[TASK REQUIREMENTS]: Beginning with the line containing "Given: Click the up arrow next to $15.34", transcribe every line exactly down to the last one in the records below, and drop the pictures.

[SUPPLIED RECORDS]:
⁂
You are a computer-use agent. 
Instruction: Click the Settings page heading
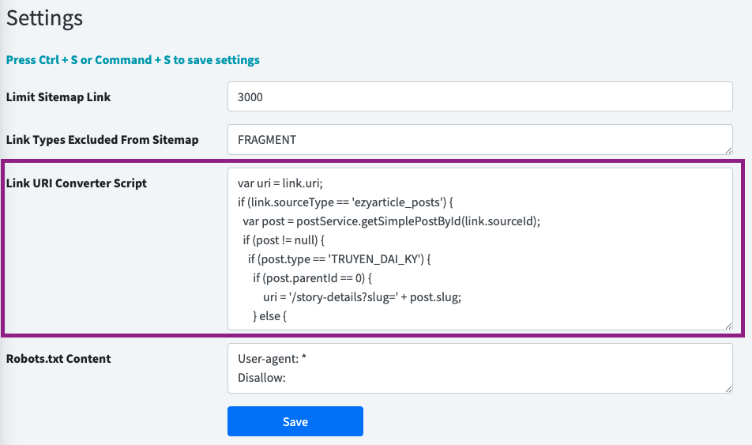44,17
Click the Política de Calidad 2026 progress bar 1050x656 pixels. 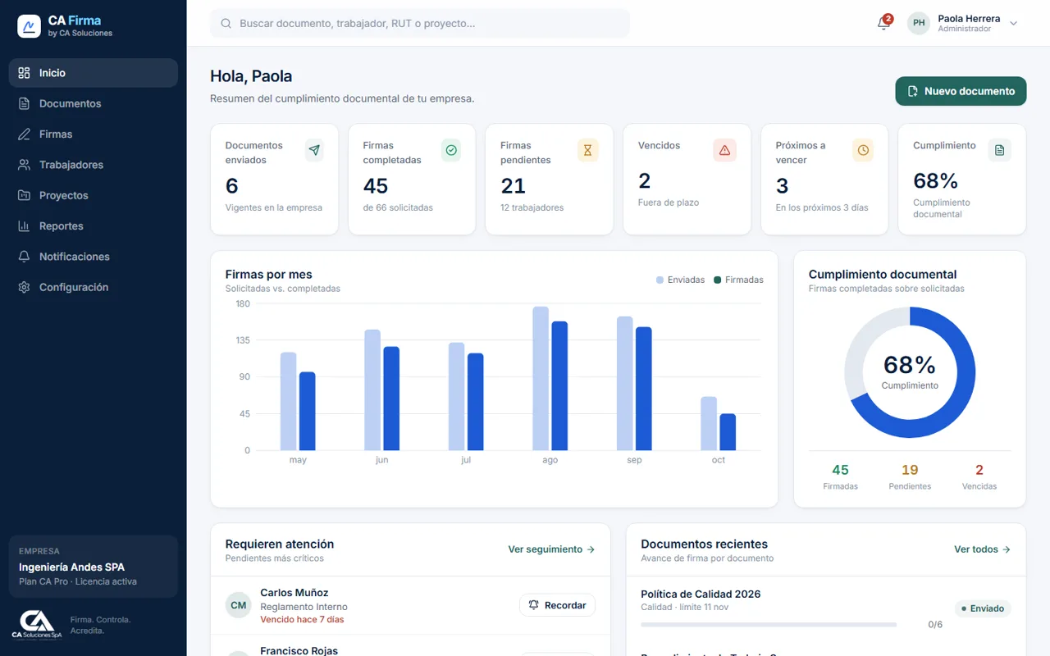(x=769, y=625)
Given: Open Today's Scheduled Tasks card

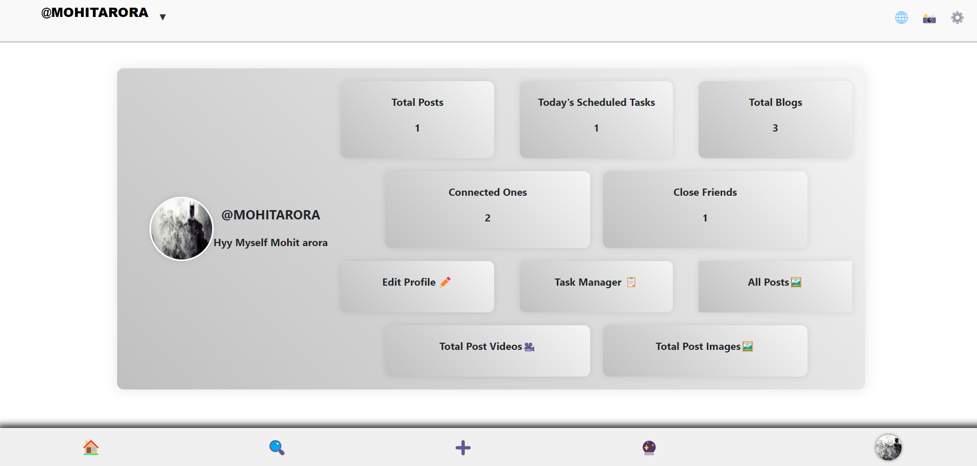Looking at the screenshot, I should click(x=596, y=119).
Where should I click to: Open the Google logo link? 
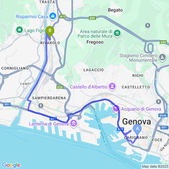11,165
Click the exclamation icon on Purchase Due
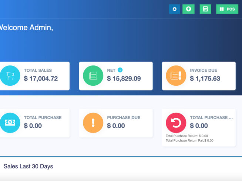Viewport: 242px width, 181px height. 93,123
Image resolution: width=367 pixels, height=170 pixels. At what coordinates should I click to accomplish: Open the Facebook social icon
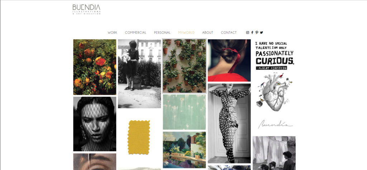(x=252, y=32)
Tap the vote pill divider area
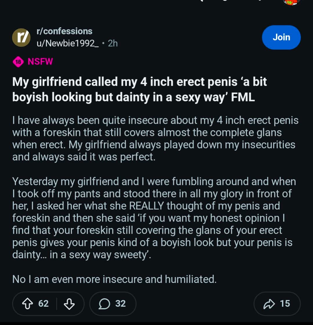The image size is (313, 325). pyautogui.click(x=56, y=304)
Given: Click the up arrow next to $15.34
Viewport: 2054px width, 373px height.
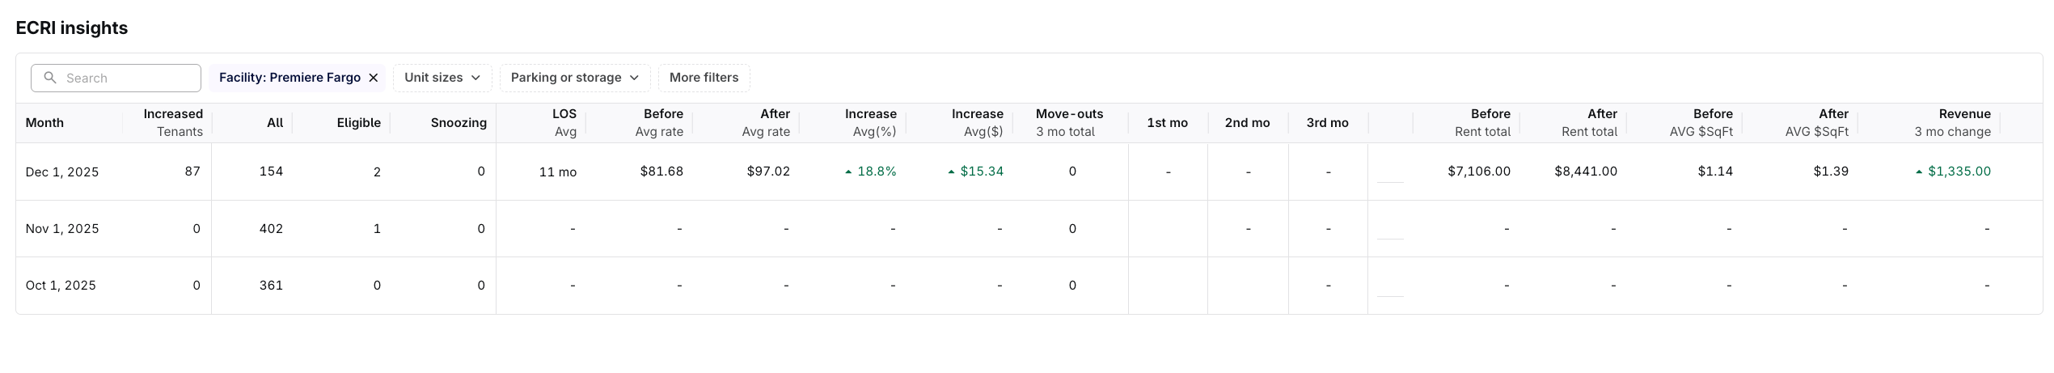Looking at the screenshot, I should pyautogui.click(x=952, y=172).
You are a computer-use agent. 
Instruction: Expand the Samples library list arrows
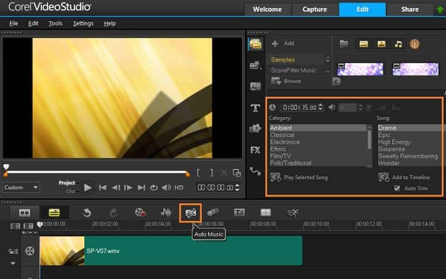[328, 60]
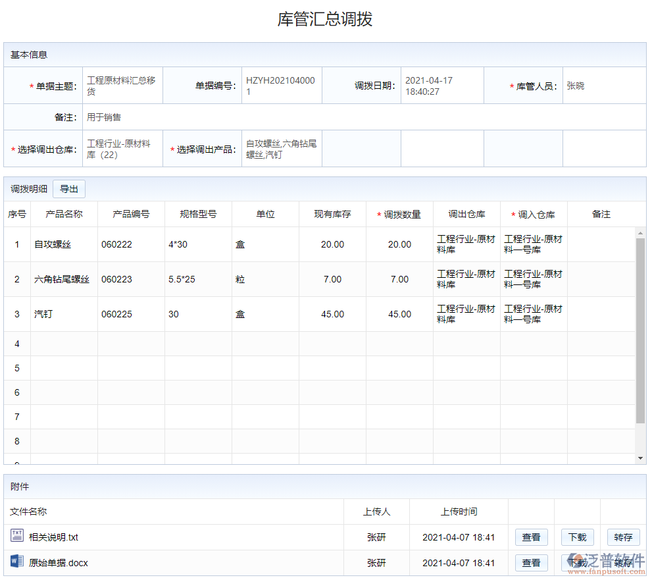Click the 导出 export button
This screenshot has height=582, width=652.
(x=68, y=188)
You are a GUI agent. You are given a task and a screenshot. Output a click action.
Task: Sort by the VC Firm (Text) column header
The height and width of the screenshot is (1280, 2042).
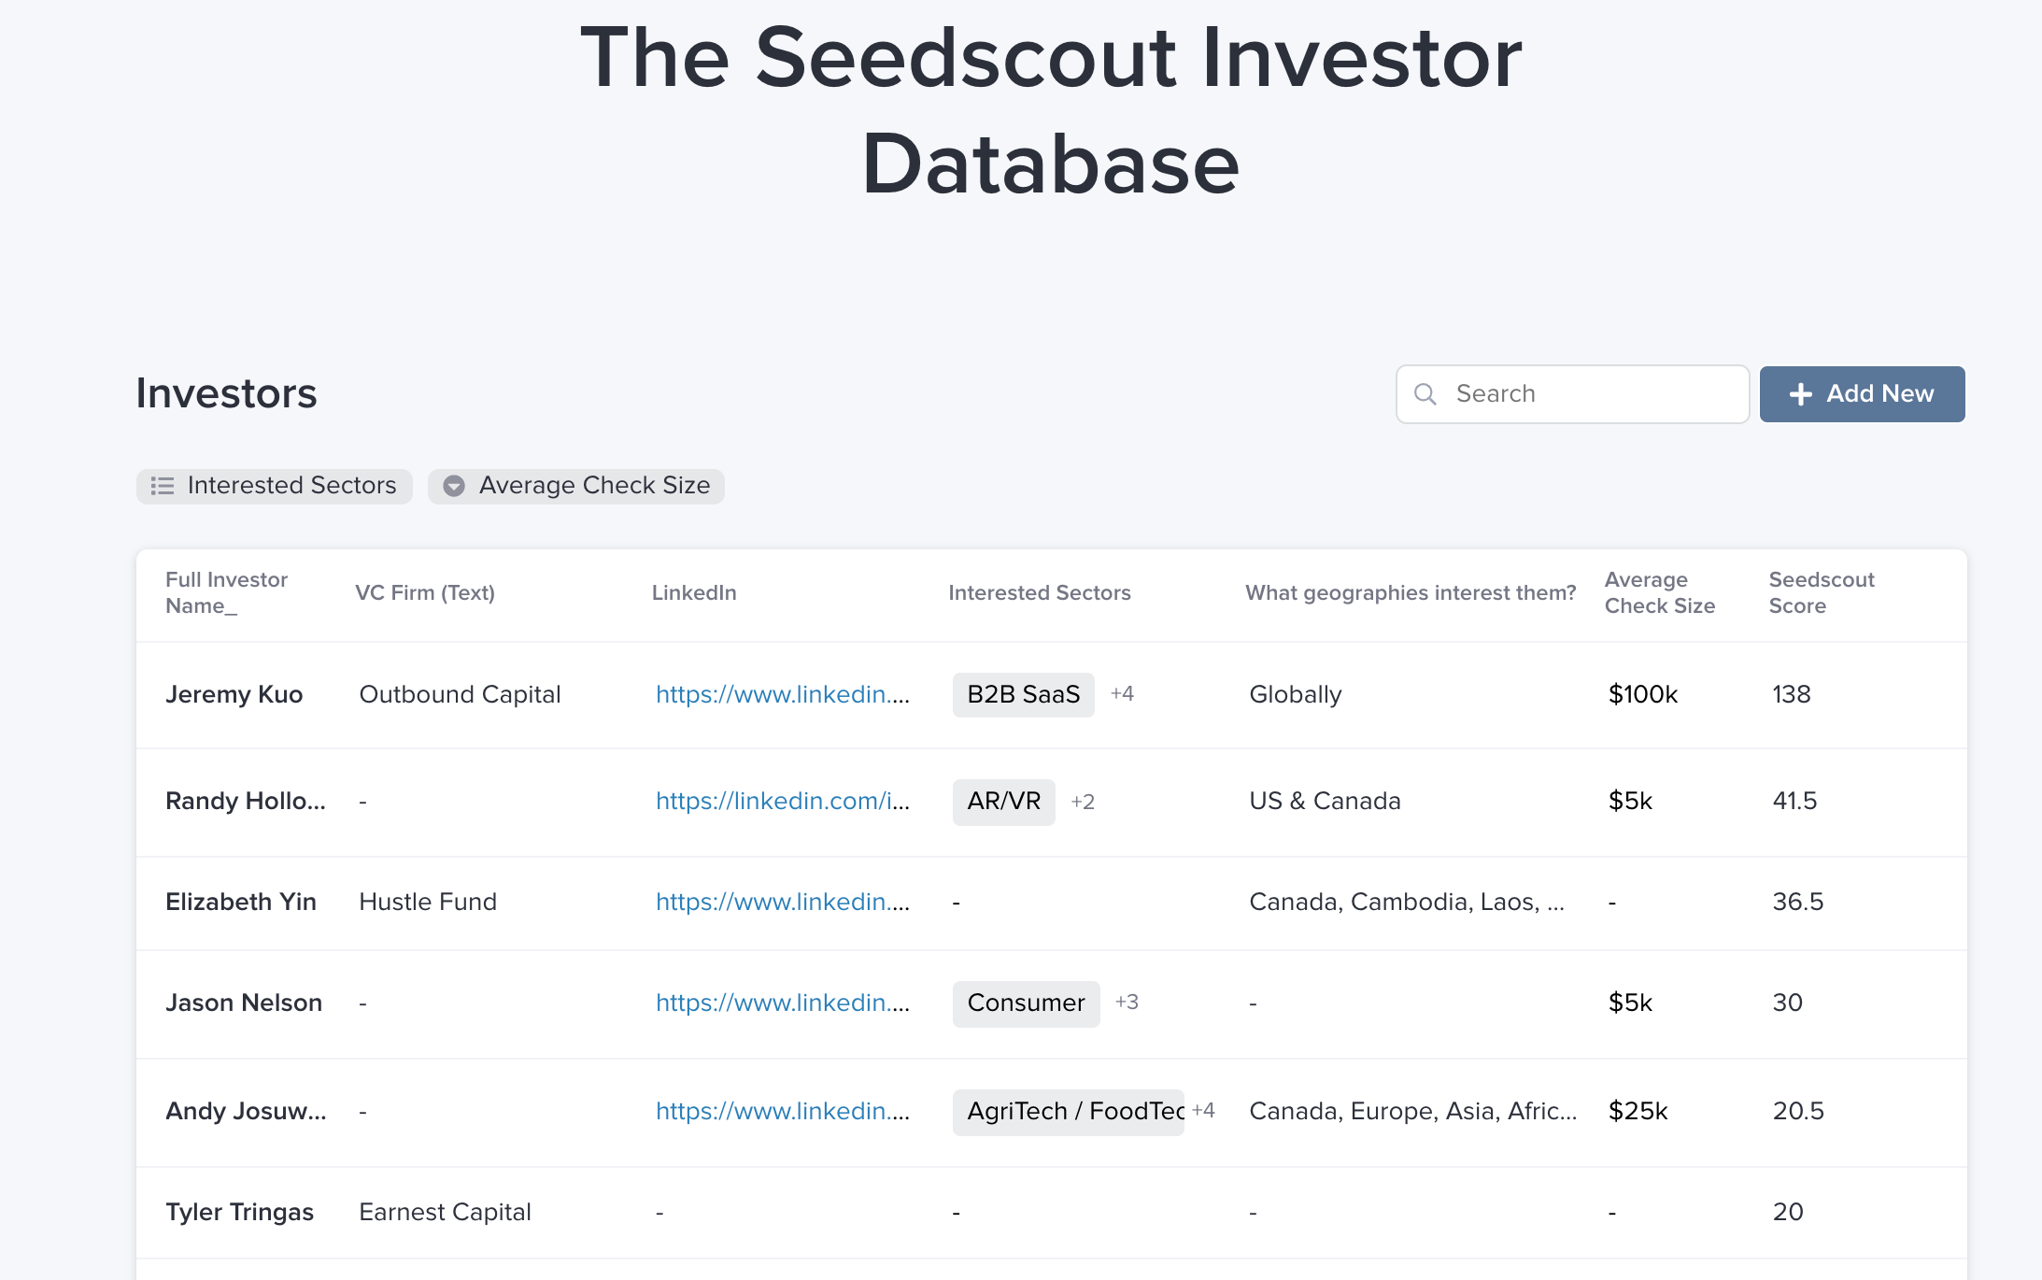(425, 592)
⁂
[EXERCISE RESPONSE]:
Given: Click the up arrow next to $15.34
Viewport: 2054px width, 373px height.
Looking at the screenshot, I should pyautogui.click(x=952, y=172).
You are a computer-use agent. 
Instruction: Expand the Samples library list arrows
[328, 60]
Click the 导出 export button
This screenshot has height=582, width=652.
(x=68, y=188)
You are a GUI agent. You are given a task and a screenshot. Output a click action.
Task: Sort by the VC Firm (Text) column header
The height and width of the screenshot is (1280, 2042).
(425, 592)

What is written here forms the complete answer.